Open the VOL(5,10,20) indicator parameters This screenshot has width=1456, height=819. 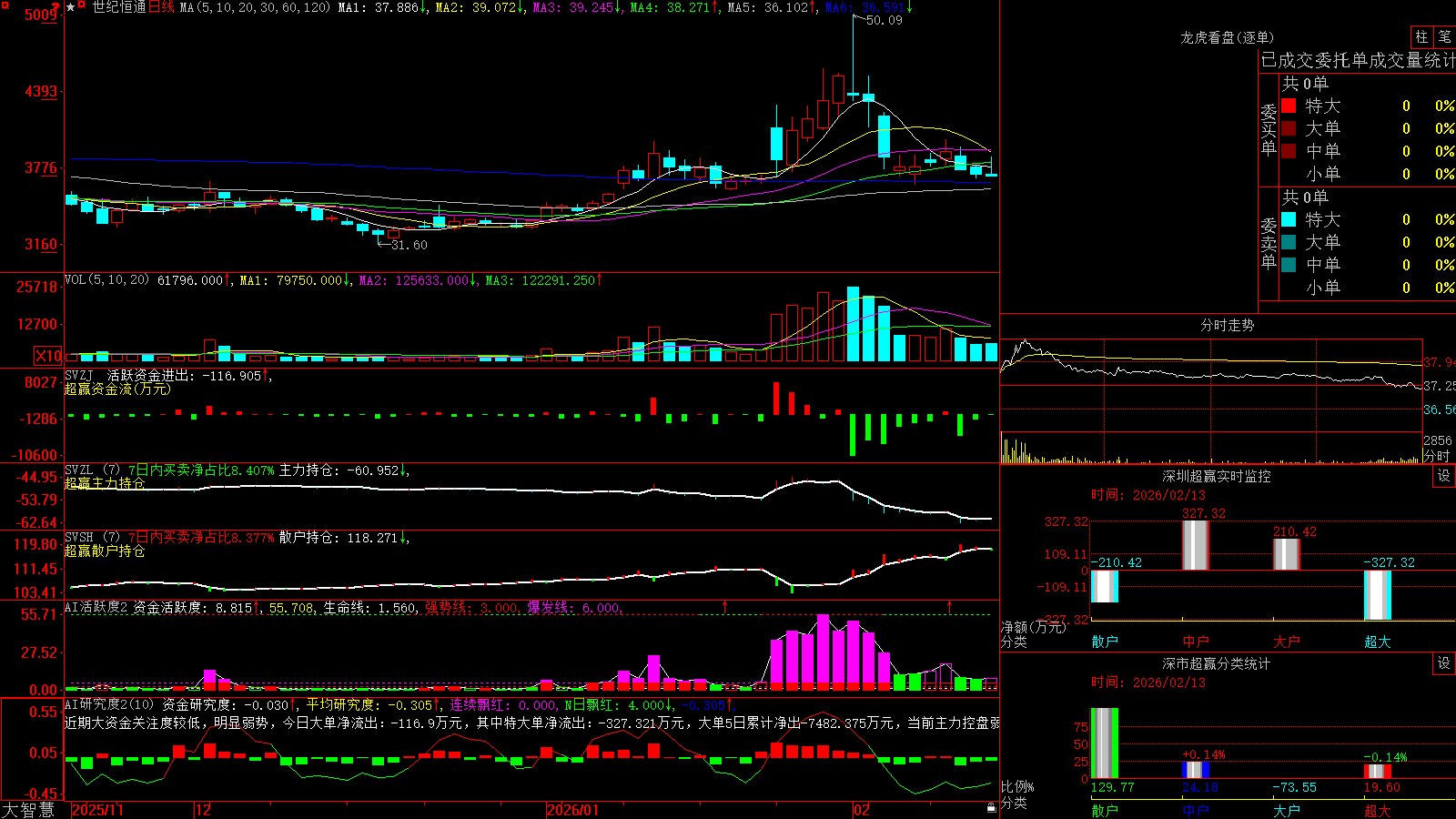(106, 280)
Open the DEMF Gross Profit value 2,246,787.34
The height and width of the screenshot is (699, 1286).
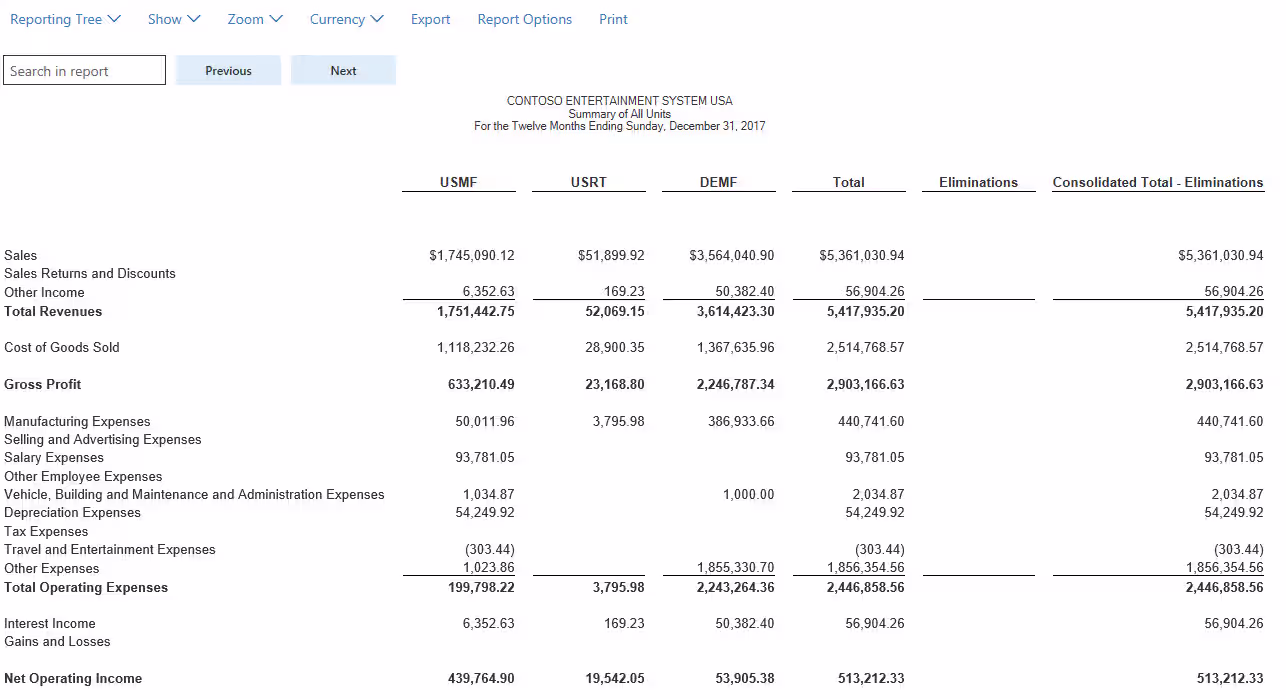735,385
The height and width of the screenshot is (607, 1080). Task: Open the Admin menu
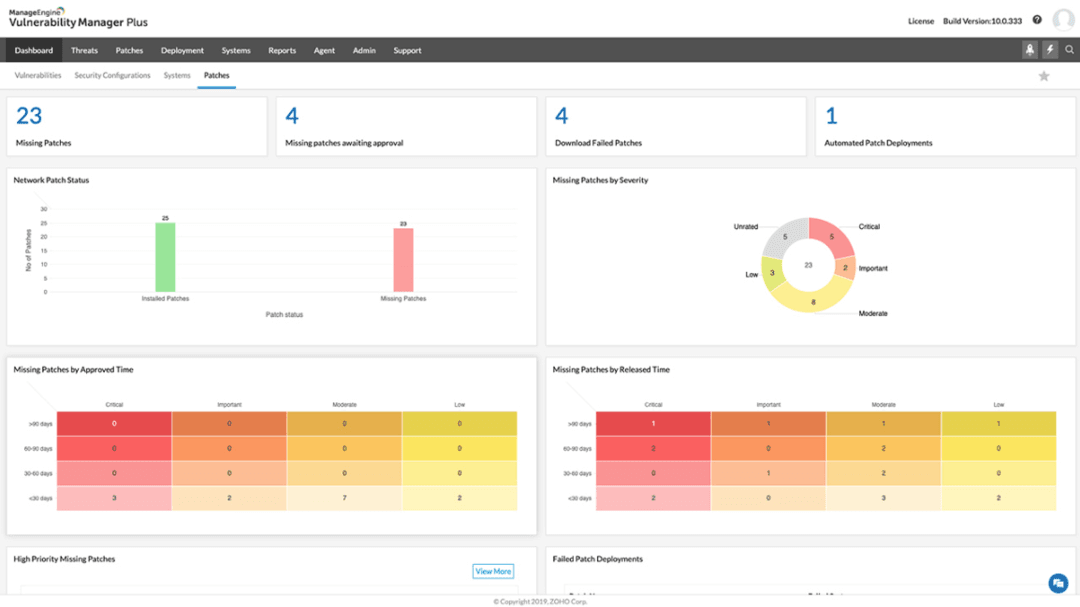click(x=364, y=49)
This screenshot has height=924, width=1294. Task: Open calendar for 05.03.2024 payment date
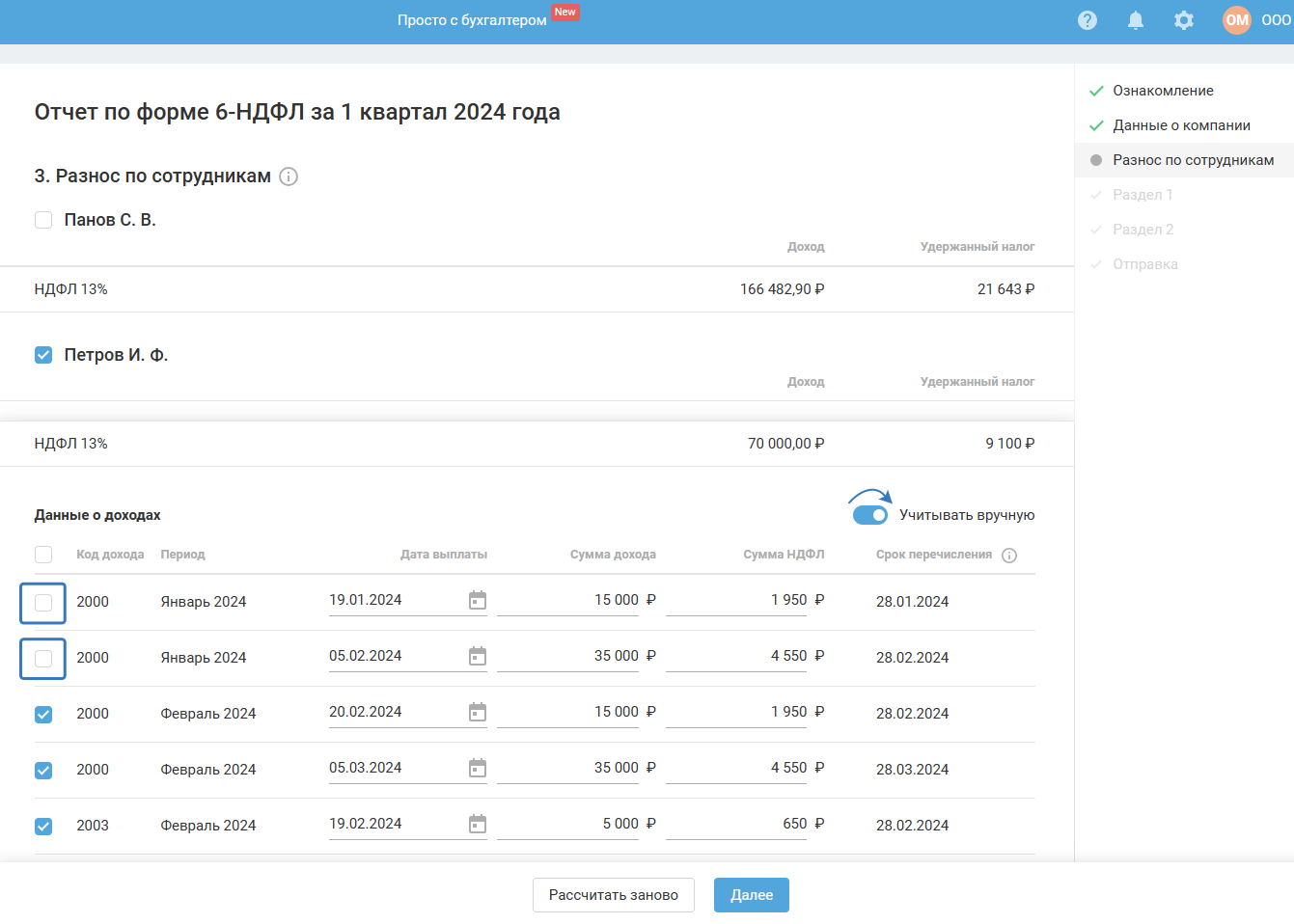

- - - -

» **PROBLEM TO WORK ON**: Find the line that contains "The height and width of the screenshot is (607, 1080)." and repeat it, along with every line after it to the end of the data, exactly; drop the pictures.

» **THE ANSWER**:
The height and width of the screenshot is (607, 1080). Task: Open the Admin menu
click(x=364, y=49)
This screenshot has height=924, width=1294. Task: Open calendar for 05.03.2024 payment date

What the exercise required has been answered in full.